==== Provided records
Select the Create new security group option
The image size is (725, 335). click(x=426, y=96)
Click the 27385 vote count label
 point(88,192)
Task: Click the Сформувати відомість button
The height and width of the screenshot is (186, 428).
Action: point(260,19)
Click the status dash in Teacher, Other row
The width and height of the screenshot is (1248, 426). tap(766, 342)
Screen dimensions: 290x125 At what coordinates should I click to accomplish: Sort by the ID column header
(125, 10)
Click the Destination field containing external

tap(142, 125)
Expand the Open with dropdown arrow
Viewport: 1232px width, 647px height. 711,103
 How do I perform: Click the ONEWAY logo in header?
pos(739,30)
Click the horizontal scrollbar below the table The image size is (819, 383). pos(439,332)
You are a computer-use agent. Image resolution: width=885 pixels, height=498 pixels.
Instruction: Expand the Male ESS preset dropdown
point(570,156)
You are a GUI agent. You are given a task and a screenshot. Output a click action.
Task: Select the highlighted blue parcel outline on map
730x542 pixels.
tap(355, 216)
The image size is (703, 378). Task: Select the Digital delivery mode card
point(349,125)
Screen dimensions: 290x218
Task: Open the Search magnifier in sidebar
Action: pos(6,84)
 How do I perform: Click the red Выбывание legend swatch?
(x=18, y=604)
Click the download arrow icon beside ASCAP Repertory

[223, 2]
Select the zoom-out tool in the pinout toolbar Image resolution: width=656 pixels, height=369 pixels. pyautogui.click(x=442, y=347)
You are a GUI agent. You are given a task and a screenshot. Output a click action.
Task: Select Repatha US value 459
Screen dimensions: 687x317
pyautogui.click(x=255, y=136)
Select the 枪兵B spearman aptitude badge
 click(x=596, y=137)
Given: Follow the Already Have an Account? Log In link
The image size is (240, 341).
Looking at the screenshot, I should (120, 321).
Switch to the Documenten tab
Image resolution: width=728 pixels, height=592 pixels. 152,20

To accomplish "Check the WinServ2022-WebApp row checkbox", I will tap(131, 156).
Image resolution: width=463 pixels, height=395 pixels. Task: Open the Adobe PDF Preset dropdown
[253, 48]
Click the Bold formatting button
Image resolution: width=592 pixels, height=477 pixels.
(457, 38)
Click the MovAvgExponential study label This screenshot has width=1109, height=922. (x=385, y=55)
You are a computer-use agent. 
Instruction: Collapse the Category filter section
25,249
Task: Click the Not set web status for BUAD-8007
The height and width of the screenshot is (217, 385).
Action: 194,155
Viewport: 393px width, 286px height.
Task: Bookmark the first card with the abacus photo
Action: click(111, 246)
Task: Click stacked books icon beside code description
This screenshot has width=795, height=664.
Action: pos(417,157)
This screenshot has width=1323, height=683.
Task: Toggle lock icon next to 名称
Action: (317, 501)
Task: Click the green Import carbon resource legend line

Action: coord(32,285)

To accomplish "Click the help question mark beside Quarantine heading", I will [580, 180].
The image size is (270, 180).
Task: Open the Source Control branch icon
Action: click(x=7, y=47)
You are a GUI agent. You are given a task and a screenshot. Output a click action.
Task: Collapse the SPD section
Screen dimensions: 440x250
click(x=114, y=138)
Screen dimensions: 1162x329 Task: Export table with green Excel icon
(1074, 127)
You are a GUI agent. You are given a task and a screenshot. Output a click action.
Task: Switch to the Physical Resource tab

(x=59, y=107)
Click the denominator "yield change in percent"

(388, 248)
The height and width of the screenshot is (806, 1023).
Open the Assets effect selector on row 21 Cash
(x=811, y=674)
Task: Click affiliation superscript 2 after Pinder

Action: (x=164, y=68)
========
• **Exercise brief**: Filter the data down to the lines that contain the string "button", and copy them.

• **Response for this exercise**:
Task: Click the Сформувати відомість button
Click the Bold formatting button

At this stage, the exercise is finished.